**Assignment**. Copy out the lines beginning with the one that contains "At what coordinates" and ending with the last line below, exactly as they stand. Pictures are not copied.

(Collected data)
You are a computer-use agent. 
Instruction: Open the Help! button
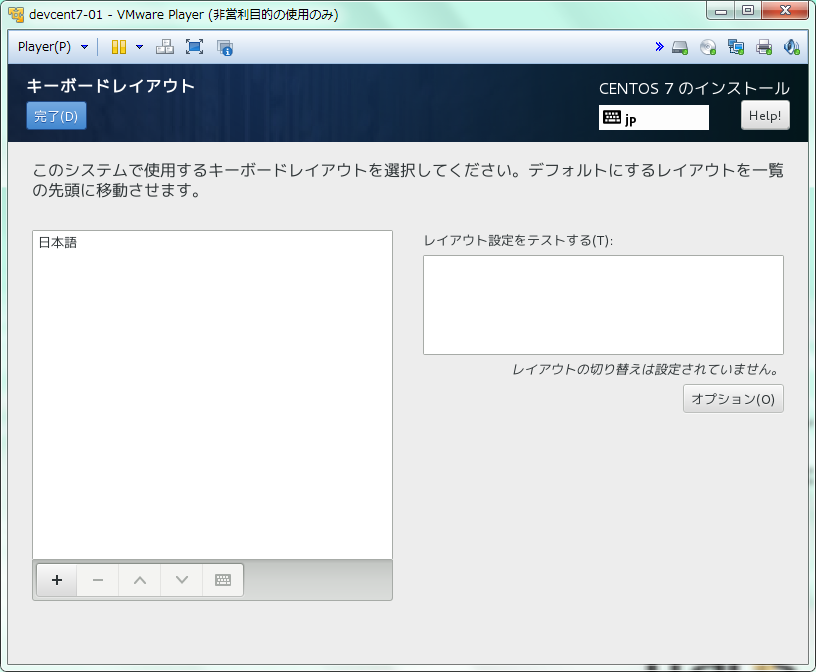tap(765, 115)
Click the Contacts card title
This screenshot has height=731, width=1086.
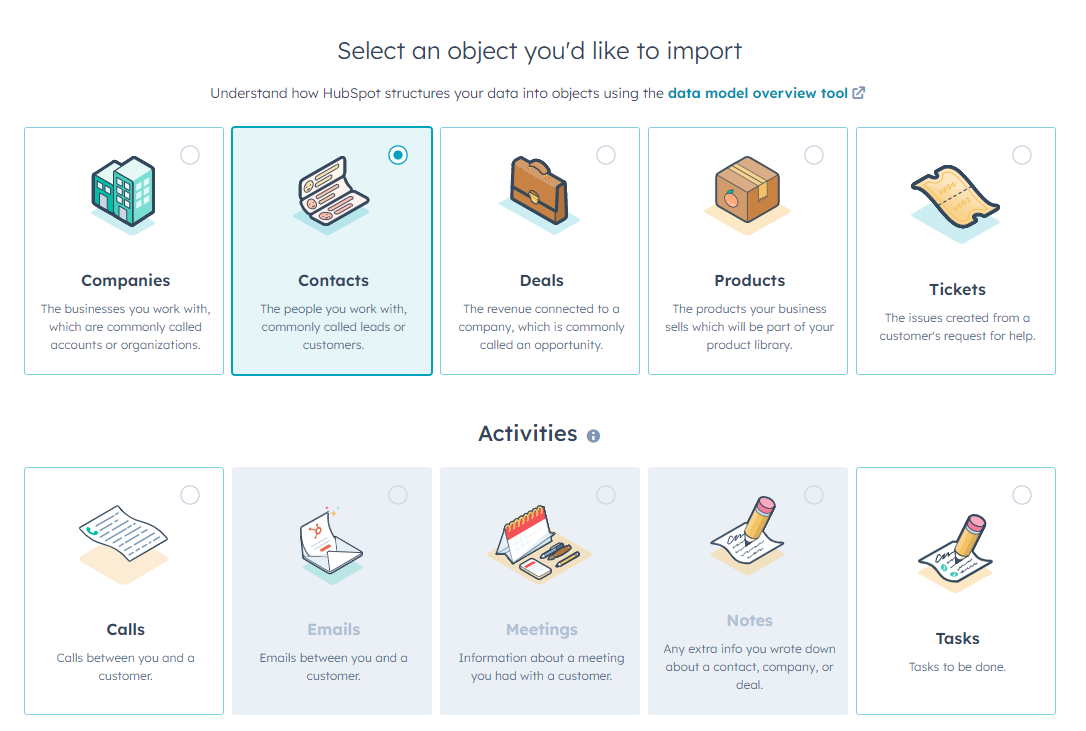click(333, 281)
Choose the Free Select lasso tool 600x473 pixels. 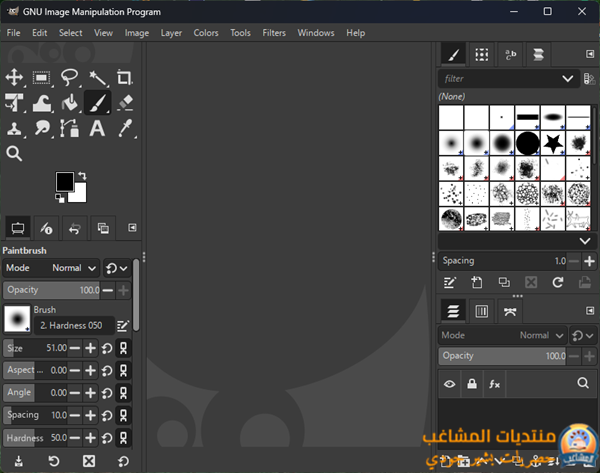click(70, 77)
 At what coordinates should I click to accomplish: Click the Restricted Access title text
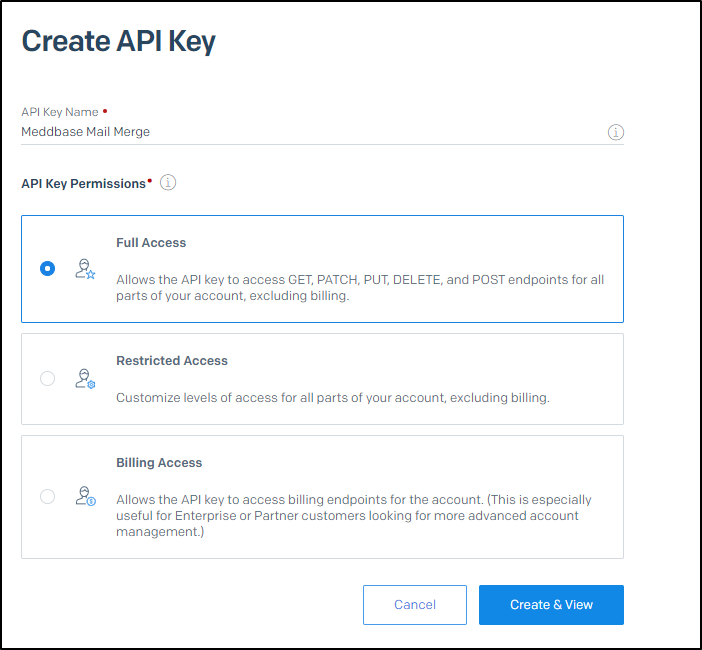pyautogui.click(x=172, y=361)
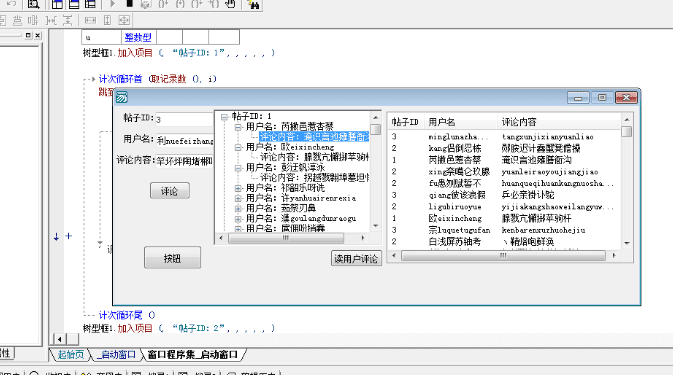Click the undo arrow in the toolbar

coord(12,4)
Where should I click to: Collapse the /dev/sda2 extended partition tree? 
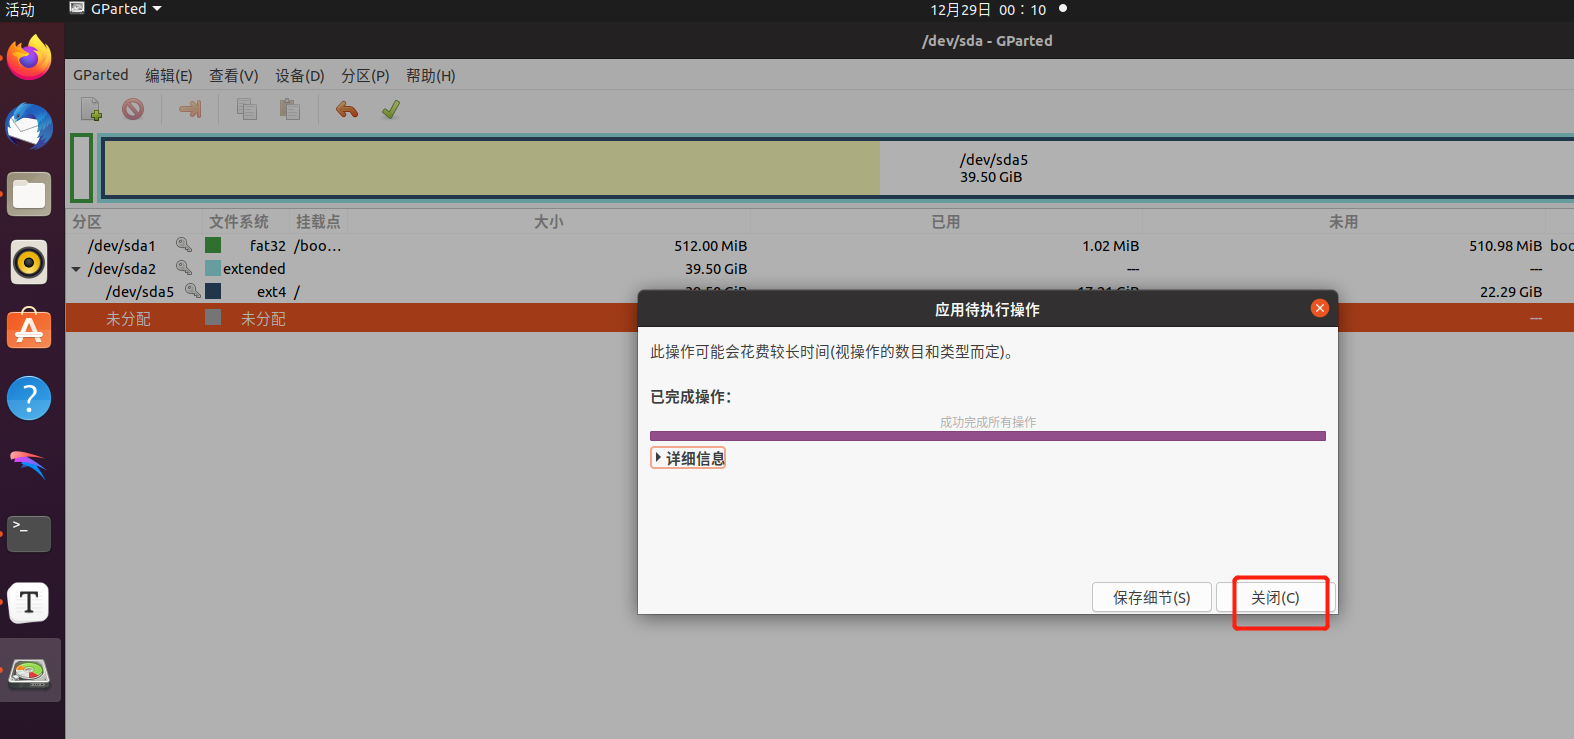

**Solution below**.
 At what coordinates should I click to accomplish: Click the Restricted Access title text
pyautogui.click(x=172, y=361)
Click the undo arrow in the toolbar

coord(12,4)
Where should I click to: Collapse the /dev/sda2 extended partition tree? 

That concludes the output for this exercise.